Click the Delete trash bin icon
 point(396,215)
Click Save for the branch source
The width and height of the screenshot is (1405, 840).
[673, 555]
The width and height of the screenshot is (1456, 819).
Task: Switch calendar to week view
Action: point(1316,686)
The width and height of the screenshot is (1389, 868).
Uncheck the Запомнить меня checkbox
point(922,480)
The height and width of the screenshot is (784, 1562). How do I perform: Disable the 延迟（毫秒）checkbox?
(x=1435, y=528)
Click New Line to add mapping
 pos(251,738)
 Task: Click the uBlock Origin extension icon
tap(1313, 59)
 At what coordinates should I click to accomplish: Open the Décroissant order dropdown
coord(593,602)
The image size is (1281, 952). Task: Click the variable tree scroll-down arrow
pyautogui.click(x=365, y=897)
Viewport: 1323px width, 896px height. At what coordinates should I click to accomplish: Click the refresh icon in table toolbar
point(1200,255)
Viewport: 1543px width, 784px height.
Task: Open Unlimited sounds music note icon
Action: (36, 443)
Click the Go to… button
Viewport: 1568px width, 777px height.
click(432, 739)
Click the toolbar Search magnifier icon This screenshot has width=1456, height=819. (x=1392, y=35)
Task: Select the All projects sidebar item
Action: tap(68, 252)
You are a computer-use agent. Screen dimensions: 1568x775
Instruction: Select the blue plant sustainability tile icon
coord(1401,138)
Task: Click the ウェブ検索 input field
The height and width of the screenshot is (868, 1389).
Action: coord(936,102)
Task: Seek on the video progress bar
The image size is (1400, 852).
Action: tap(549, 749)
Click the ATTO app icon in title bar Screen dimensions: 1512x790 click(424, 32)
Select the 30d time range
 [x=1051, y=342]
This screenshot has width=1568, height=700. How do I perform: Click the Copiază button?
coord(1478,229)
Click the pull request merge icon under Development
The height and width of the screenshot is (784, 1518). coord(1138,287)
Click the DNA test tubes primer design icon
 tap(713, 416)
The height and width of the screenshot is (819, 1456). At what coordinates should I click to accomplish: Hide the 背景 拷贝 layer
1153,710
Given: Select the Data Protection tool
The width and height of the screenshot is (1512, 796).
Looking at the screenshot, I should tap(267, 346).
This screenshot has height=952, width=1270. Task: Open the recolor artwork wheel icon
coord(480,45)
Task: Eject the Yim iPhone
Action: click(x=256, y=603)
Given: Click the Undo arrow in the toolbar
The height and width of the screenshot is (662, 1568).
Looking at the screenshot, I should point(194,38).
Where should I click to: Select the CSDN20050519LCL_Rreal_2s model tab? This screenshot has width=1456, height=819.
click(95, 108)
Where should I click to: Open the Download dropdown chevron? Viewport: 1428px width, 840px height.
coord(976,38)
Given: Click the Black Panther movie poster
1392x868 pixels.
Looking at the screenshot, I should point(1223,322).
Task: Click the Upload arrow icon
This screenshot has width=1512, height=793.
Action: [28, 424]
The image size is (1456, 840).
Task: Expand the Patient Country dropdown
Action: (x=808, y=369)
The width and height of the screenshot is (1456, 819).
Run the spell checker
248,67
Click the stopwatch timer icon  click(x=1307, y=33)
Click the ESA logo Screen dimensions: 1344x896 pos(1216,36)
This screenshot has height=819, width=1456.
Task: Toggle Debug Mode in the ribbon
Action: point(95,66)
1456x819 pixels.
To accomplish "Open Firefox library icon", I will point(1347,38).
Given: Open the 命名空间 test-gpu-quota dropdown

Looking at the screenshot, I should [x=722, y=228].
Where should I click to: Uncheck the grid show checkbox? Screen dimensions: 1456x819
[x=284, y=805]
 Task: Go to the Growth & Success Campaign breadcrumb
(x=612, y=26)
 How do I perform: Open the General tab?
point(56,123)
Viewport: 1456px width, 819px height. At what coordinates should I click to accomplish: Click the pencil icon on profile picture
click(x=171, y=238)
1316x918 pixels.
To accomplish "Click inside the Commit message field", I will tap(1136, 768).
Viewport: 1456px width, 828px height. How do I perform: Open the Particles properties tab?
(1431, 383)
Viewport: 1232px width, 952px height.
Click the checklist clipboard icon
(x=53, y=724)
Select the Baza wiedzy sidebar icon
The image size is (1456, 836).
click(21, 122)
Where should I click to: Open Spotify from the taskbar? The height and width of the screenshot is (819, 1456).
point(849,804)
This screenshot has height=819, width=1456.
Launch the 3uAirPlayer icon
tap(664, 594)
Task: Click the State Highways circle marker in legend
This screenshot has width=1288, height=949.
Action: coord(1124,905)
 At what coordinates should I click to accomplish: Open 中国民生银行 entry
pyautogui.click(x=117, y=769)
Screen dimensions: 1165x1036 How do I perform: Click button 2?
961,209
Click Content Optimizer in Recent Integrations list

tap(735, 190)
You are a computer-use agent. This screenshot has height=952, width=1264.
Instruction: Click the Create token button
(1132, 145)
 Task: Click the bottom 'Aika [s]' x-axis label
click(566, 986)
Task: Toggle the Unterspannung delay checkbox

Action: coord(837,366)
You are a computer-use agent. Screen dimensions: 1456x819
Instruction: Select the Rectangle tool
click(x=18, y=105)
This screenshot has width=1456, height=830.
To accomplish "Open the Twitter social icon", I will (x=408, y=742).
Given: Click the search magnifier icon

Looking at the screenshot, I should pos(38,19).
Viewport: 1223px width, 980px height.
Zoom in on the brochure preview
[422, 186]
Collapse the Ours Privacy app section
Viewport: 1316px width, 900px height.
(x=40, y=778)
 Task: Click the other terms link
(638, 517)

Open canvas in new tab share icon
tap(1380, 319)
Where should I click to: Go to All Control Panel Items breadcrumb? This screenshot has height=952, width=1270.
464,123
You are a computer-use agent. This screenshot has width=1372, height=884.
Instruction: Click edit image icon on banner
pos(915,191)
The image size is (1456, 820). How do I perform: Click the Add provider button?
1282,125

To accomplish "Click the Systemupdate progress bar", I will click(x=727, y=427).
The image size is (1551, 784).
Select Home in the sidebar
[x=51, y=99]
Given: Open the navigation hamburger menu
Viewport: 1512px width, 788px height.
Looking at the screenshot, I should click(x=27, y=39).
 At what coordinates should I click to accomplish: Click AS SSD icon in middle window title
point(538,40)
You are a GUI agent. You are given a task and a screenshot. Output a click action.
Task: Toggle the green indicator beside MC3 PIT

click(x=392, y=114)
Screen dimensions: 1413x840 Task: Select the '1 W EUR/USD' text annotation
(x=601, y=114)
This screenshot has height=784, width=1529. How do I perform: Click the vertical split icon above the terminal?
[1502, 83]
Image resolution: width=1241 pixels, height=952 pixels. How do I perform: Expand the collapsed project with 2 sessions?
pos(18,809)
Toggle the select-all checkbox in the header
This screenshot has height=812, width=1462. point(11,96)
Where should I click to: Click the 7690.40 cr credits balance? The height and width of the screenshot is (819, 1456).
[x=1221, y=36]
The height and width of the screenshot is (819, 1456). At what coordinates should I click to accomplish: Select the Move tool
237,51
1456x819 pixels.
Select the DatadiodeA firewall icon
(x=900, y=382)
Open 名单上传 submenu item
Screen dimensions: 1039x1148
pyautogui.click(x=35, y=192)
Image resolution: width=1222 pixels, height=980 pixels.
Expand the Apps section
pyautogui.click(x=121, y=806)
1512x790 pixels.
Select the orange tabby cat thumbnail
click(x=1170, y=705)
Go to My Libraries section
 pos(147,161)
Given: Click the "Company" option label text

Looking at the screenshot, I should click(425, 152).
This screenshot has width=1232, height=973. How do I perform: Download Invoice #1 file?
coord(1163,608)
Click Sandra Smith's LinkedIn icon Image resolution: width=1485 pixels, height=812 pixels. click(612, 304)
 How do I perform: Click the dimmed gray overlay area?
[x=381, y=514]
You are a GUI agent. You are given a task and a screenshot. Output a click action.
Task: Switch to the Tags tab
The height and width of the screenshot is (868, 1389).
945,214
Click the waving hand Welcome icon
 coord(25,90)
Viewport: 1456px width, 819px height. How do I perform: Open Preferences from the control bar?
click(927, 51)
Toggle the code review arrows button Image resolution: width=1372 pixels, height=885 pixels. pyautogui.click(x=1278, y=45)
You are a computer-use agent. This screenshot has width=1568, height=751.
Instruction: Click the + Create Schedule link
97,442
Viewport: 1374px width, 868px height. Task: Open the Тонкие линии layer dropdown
※
▶ What is required
Across the entries, how many lines contain "progress"? Reply with the number only.

▶ Response
2